Christian Scott(Profile/Biography)
Scott has always been acutely aware of the legacy of jazz and its role within the broader context of 20th century history. He learned much of it first hand from his uncle, saxophonist Donald Harrison, an alum of Art Blakey’s Jazz Messengers. “Some people start with bebop, some people start with post-bop, some people start with fusion,” says Scott, who first picked up the trumpet when he was 12. “My uncle took me back to the very beginning of the music. He taught me stuff that Buddy Bolden was playing in the early 1900s.”

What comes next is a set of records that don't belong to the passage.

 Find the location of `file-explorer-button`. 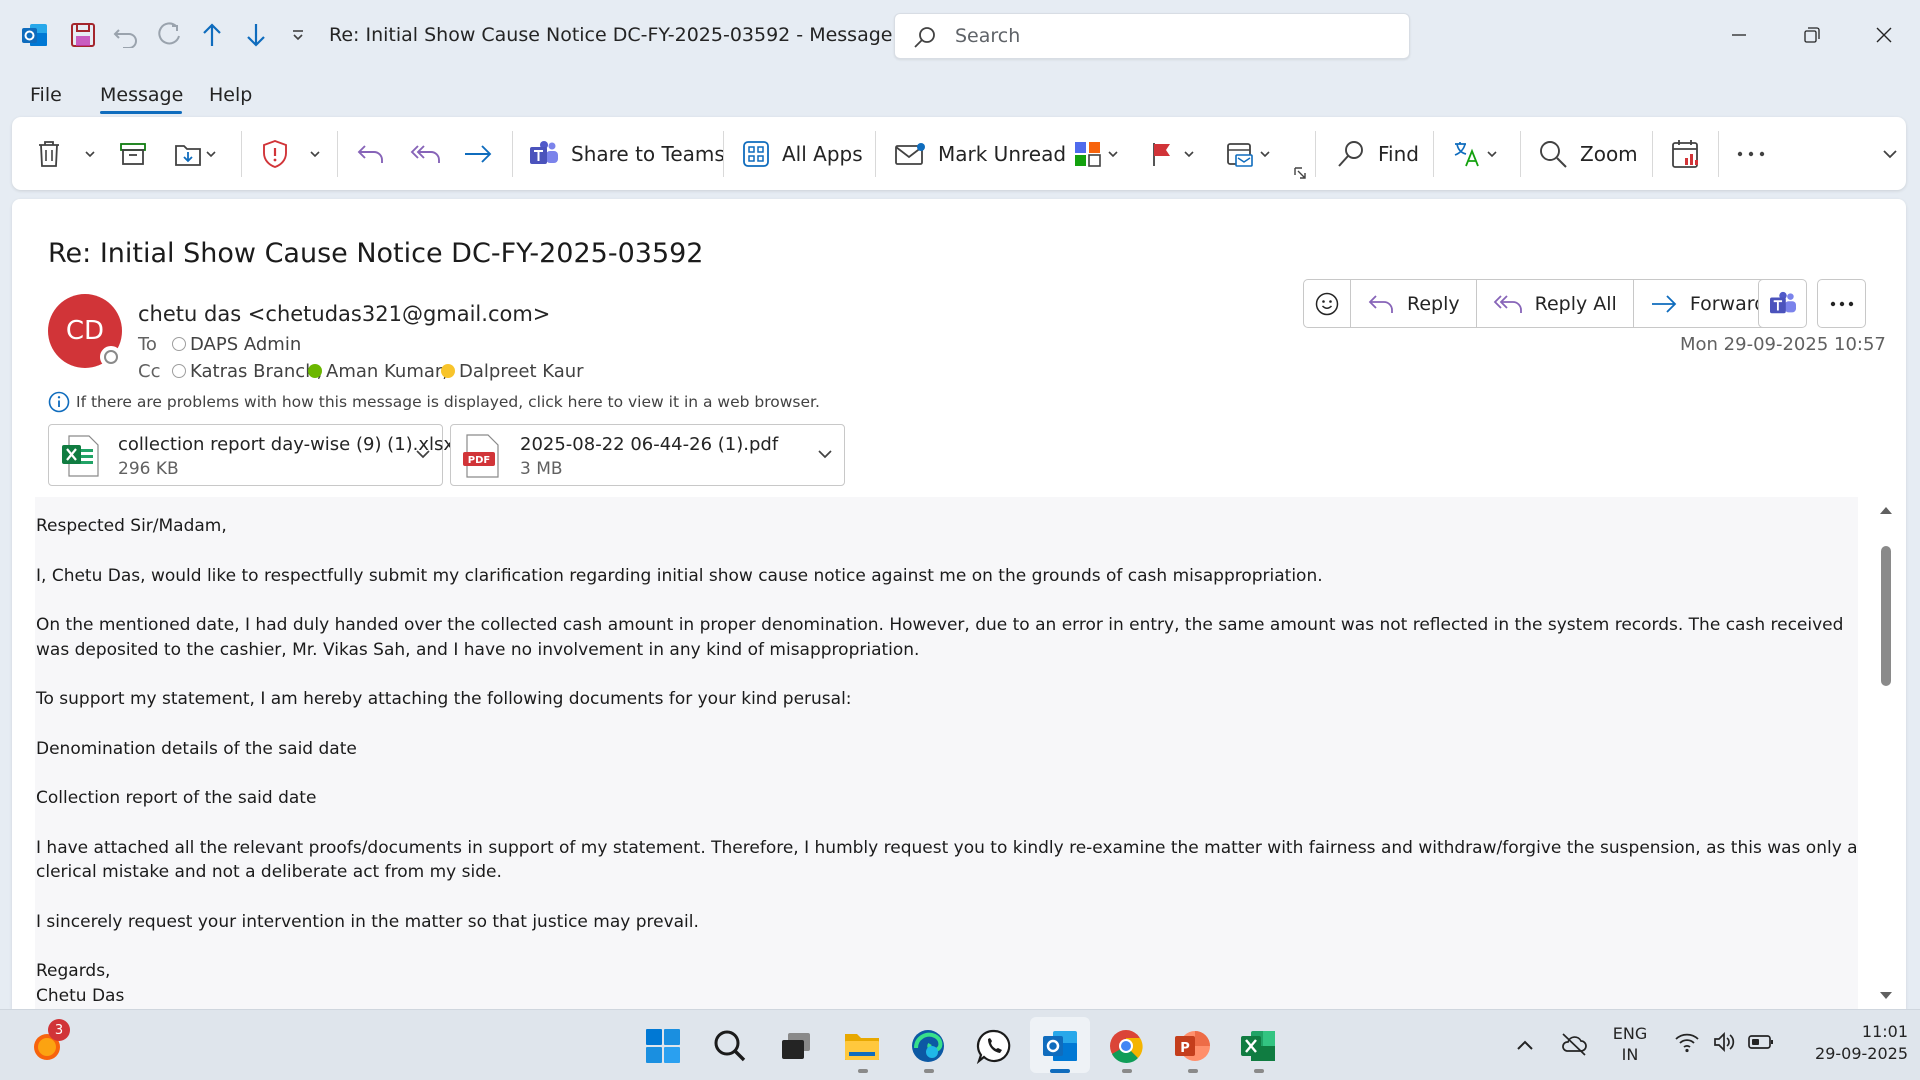

file-explorer-button is located at coordinates (862, 1046).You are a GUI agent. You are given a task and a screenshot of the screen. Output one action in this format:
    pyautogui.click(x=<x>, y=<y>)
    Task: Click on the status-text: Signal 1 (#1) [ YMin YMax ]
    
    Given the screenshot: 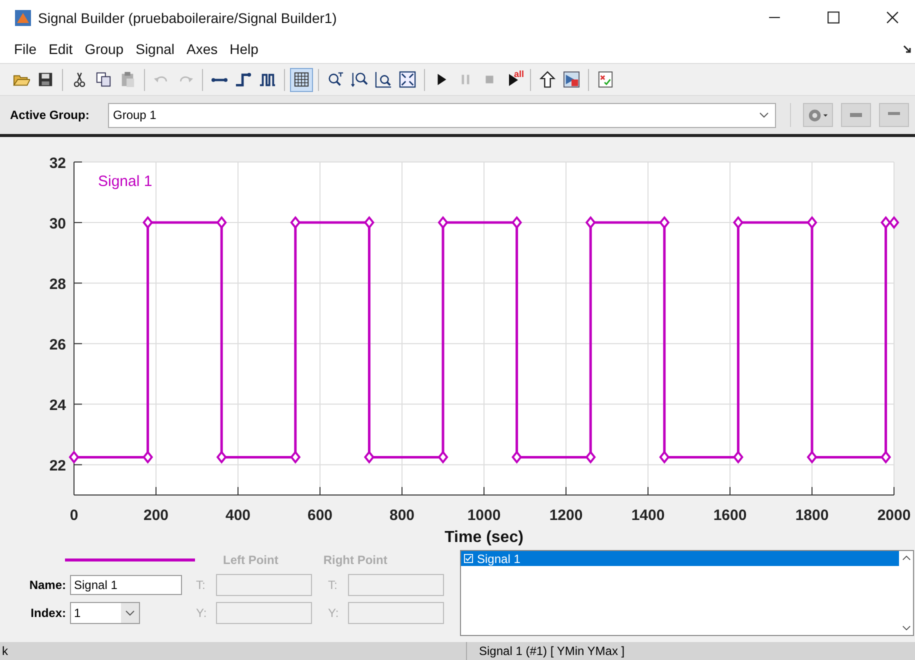 What is the action you would take?
    pyautogui.click(x=546, y=651)
    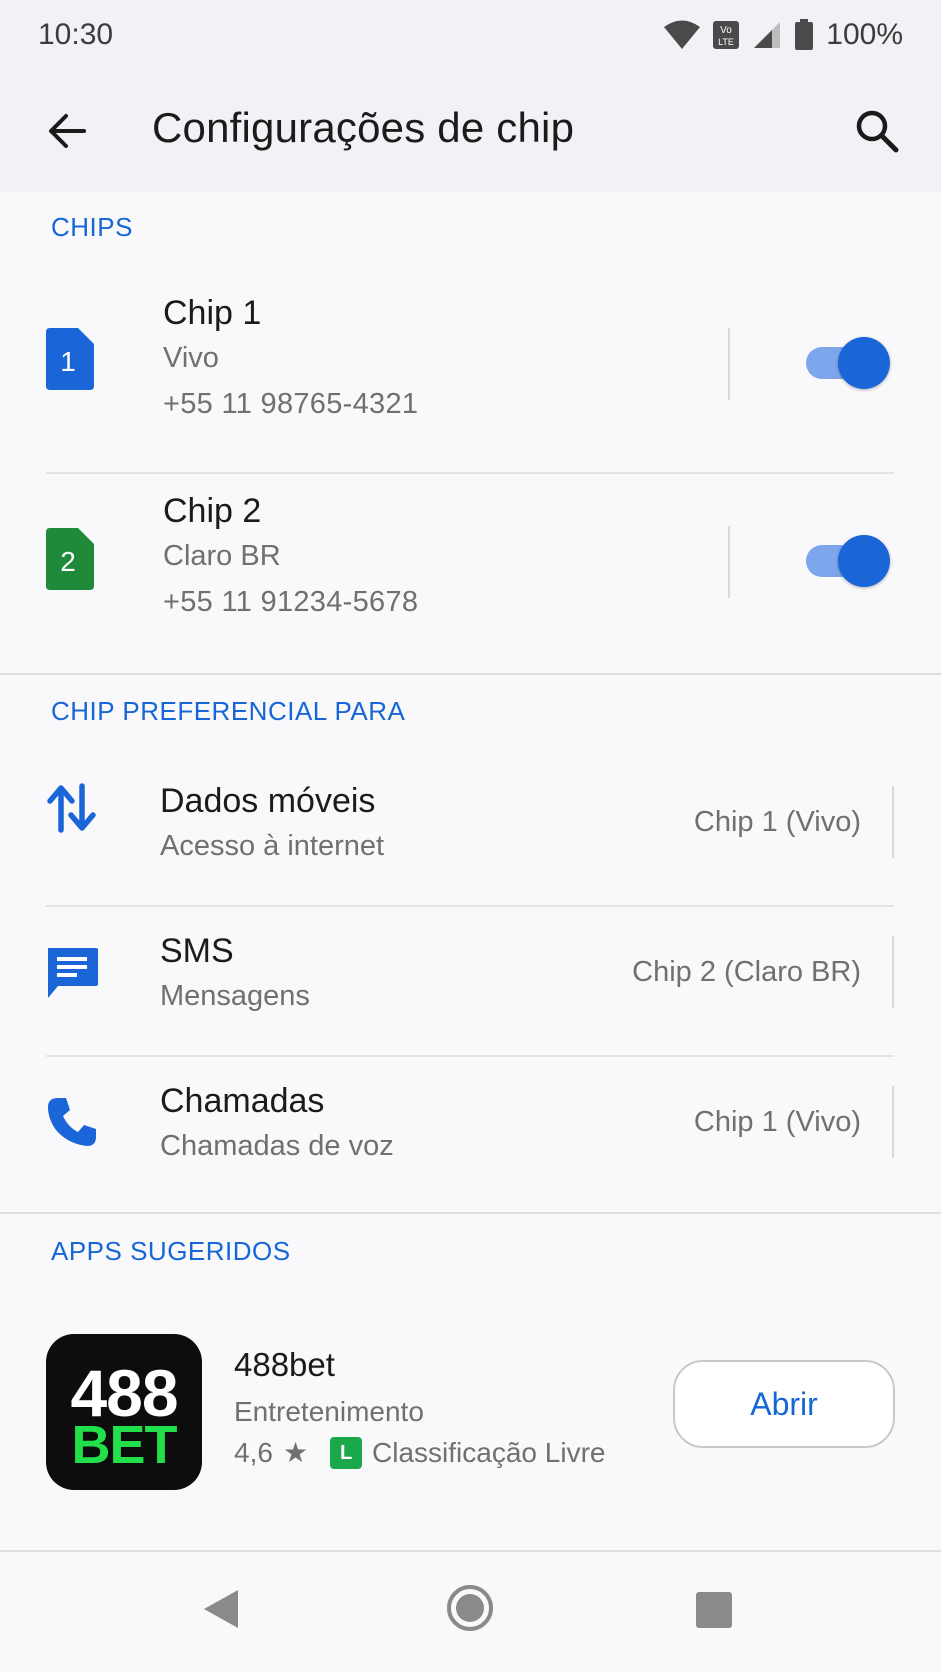 This screenshot has width=941, height=1672. Describe the element at coordinates (470, 35) in the screenshot. I see `status-bar: 10:30 Vo LTE 100%` at that location.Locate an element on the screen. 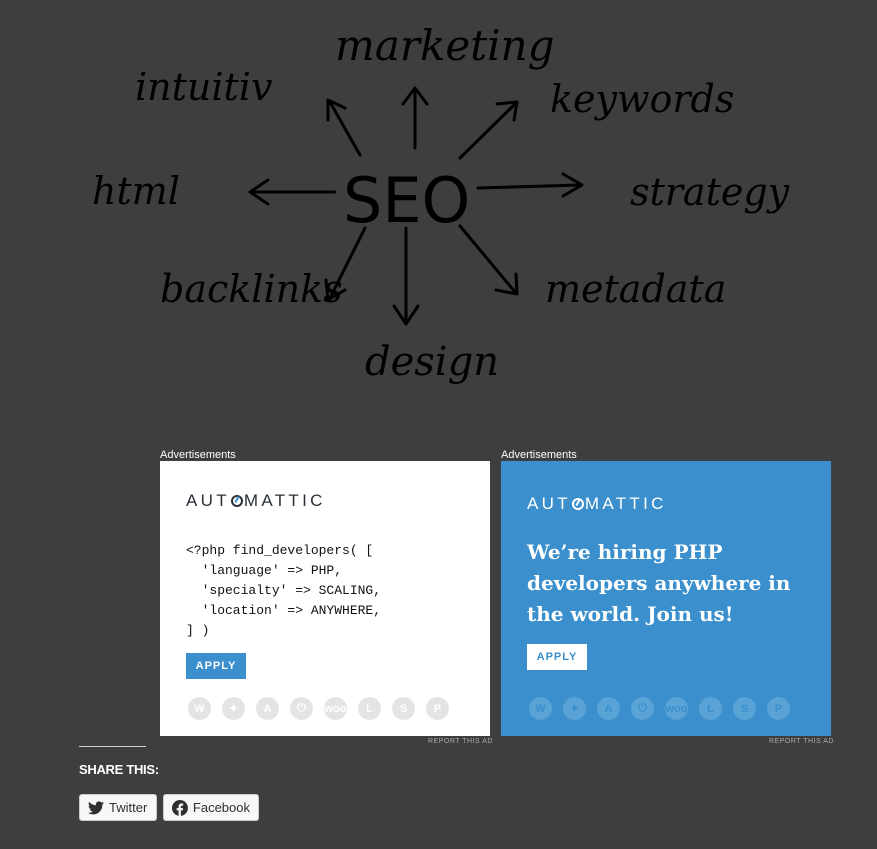 The height and width of the screenshot is (849, 877). share-twitter-label: Twitter is located at coordinates (128, 808).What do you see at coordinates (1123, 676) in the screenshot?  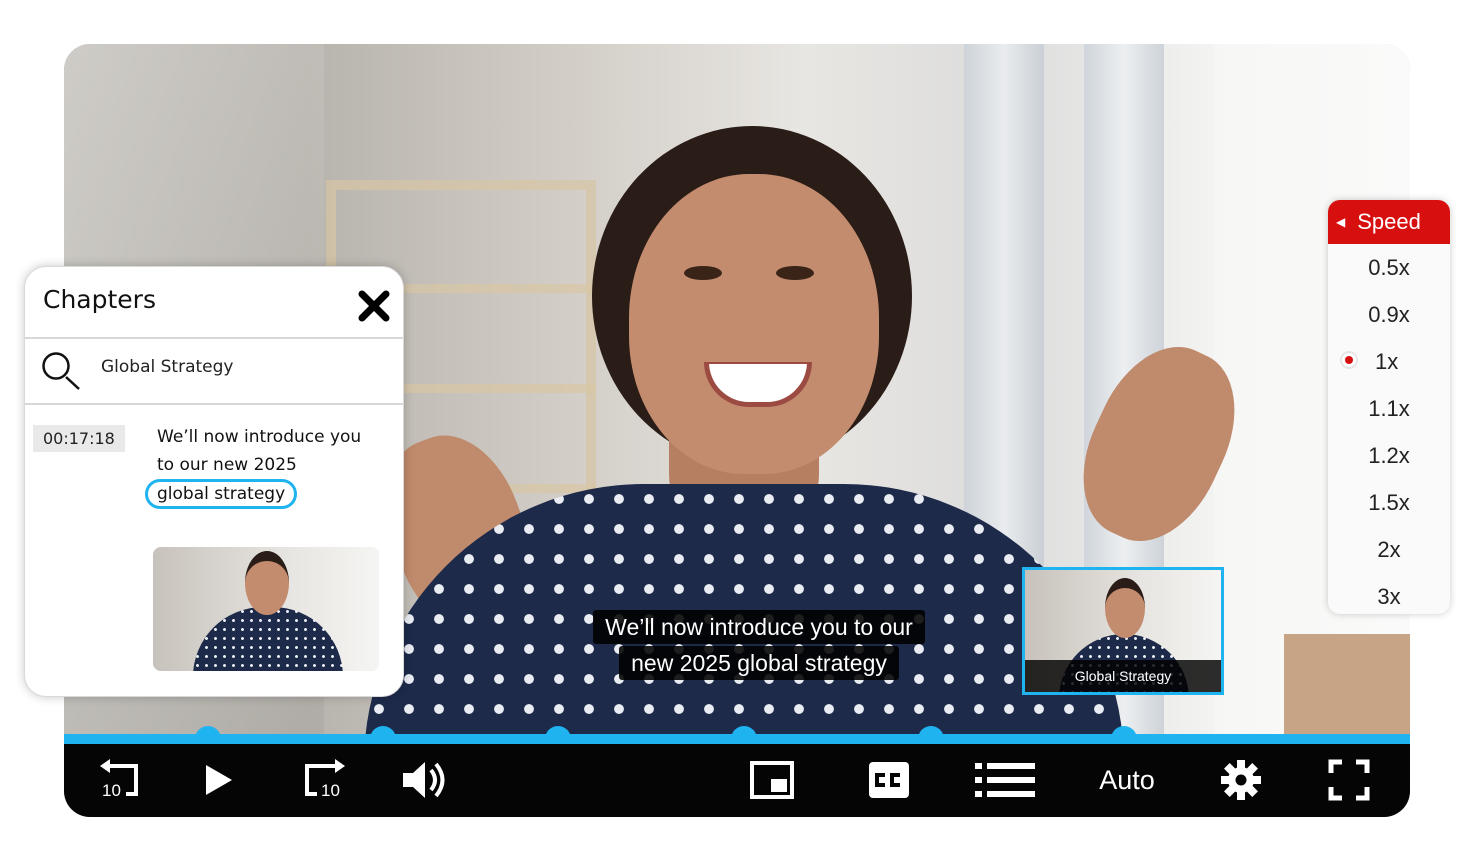 I see `preview-chapter-label: Global Strategy` at bounding box center [1123, 676].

Scott was already proficient enough to join his uncle’s band when he was 13, and he played on Harrison’s 2000 recording, Paradise Found, when he was 16 – all of which gave him a considerable head start in relation to his peers in high school and at Berklee. In 2002 he made his solo debut with his self-released and selftitled album, Christian Scott. In 2006, after earning significant attention and landing a record deal with Concord Jazz, Scott released Rewind That, an album whose mixture of modern jazz, rock and R&B garnered both criticism and praise – and ultimately a Grammy nomination. Anthem, released the following year, was in large part a statement about the political and social dynamics that enabled many people to ignore the ravages of Hurricane Katrina. Live at Newport, released at the end of 2008, captures Scott and his four-piece ensemble performing at the JVC Jazz Festival in Rhode Island earlier that year.